Miscellaneous other Lancaster County Heineys:
John Heiney: listed in 1830 Martick Twp. Census. 1 male 30-39, 1 female 5-10, 1 female 20-29.
John Hyney: listed in 1840 Conestoga Twp. Census. Household contained 1M 20-29, 1M 40-49, 1F 10-14, 1F 20-29, and 1F 40-49.
Isaac Heiney, listed in 1830 Census, Martick Twp. Household contained 1 male under 5, 1 male 10-14, 1 males 50-59, 1 female 5- 10, 1 female 15-19, and 1 female 30-39. I can't make the age of this Isaac agree with any of the other Isaac's I know about.
William Heiney: A private in the rifle company commanded by Capt. George Muster, First Regiment, Second Brigade (War of 1812).
James Heiney: A private in the same rifle company as William Heiney.
Isaac Heiney served in the 9th Pa Cavalry, Co. F, in the 1839-1912 garrison.
Isaac Heiney was a private in the Ninety-Second Regiment (Ninth Cavalry), known as the Lochiel Cavalry, Company F. Mustered in Oct. 19, 1861; promoted to corporal Feb. 1, 1865; mustered out July 18, 1865. Eli Heiney was a private in the same Company. He was mustered in Oct. 19, 1861, but there is no date for his mustering out--perhaps he died in action?

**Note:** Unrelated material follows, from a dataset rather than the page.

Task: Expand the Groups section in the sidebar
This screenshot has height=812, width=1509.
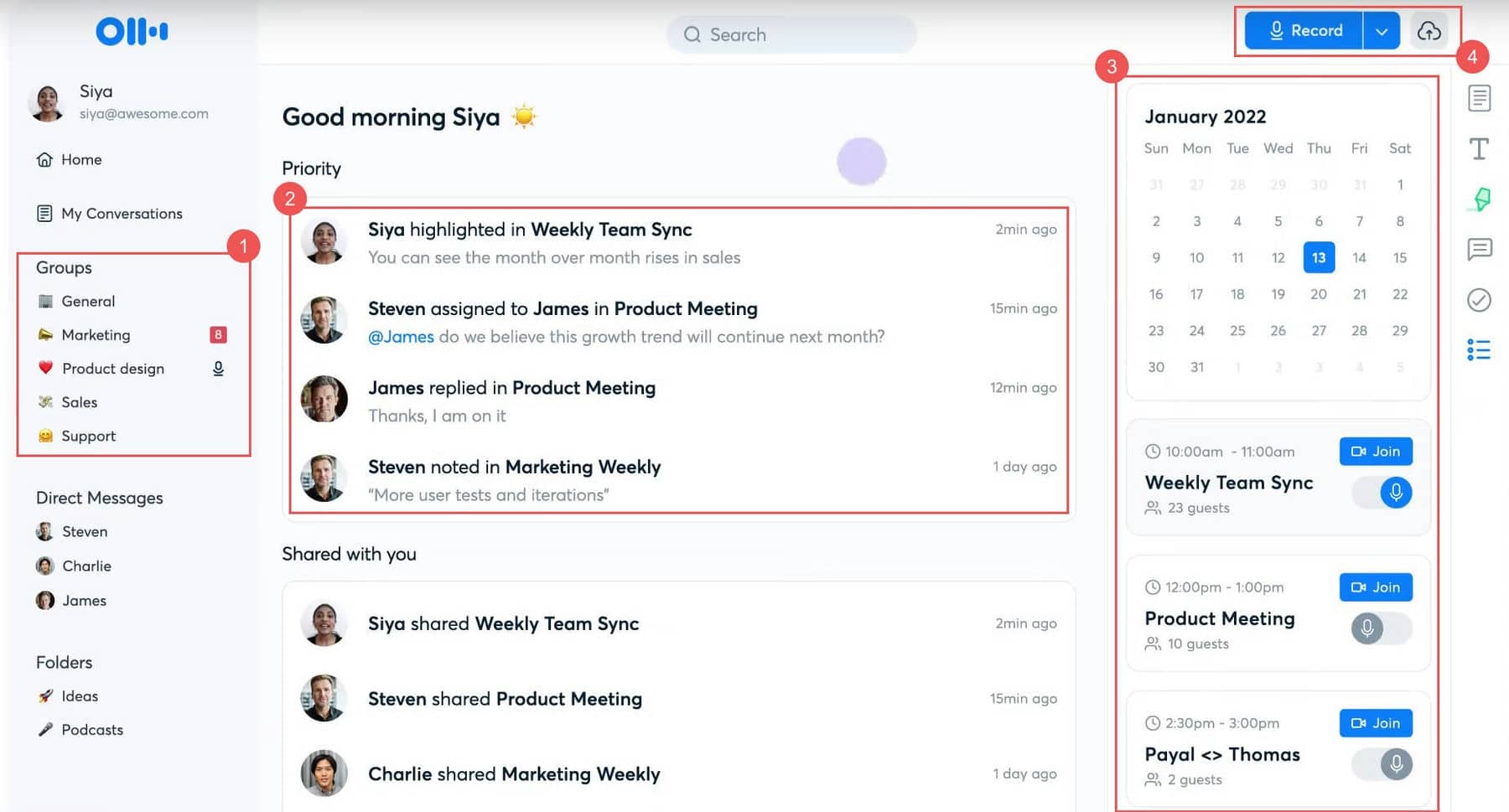Action: [x=63, y=267]
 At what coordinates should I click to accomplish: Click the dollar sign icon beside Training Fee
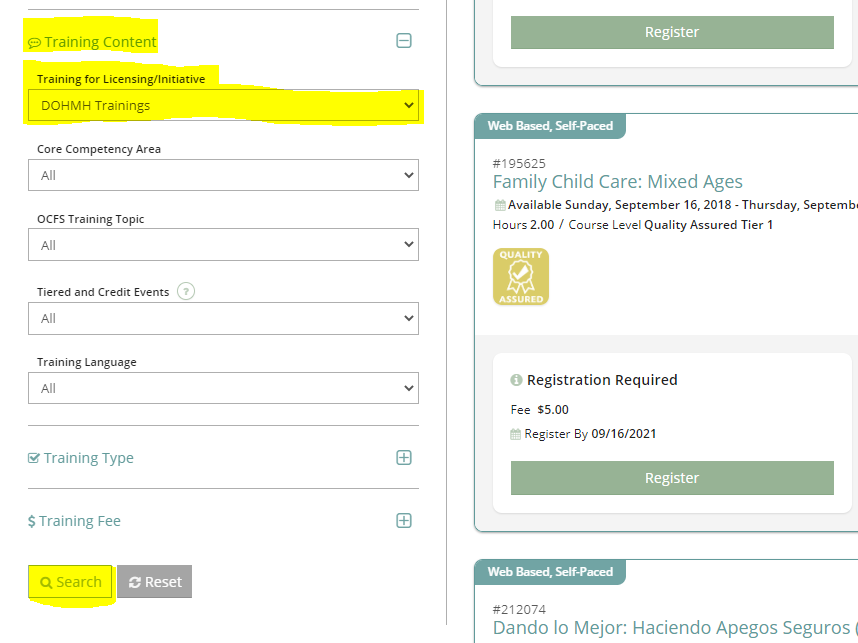coord(33,520)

Yet another Isaac was a private in the One Hundred and Thirty-Fifth Regiment, Company C. Mustered in Aug. 11, 1862; mustered out with company May 24, 1863.
Mary Heiny married Jacob Hildebrand, a butcher in East Lampeter and Paradise townships. One of their children, Jacob Hildebrand (b. 1822) became a "substantial and useful" citizen of Strasburg; several of the history books have long biographies of Jacob.
Jacob Heiny married Catharine Redman of Manor on Aug. 26, 1852. (Service performed by J. J. Strine.)
Samuel Hiney married Christiann Hess of Pequea on Jan. 5, 1858 (Strine).
Daniel Heiney and his wife Catharine had two children born in the Lutheran Church in Conestoga: Barbara, b. Jan. 16, 1833, and Elizabeth, b. Feb. 19, 1834.
Ellis and Evans: "History of Lancaster County Pennsylvania with Biographical Sketches of Many of Its Pioneers and Prominent Men," F. Ellis and S. Evans, Evers and Peck (Philadelphia), 1883.
Klein: "Lancaster County Pennsylvania: A History," H. M. J. Klein, Ph.D., Lewis historical Publishing Co., New York and Chicago, 1924.
Journal: "Journal of the Lancaster County Historical Society."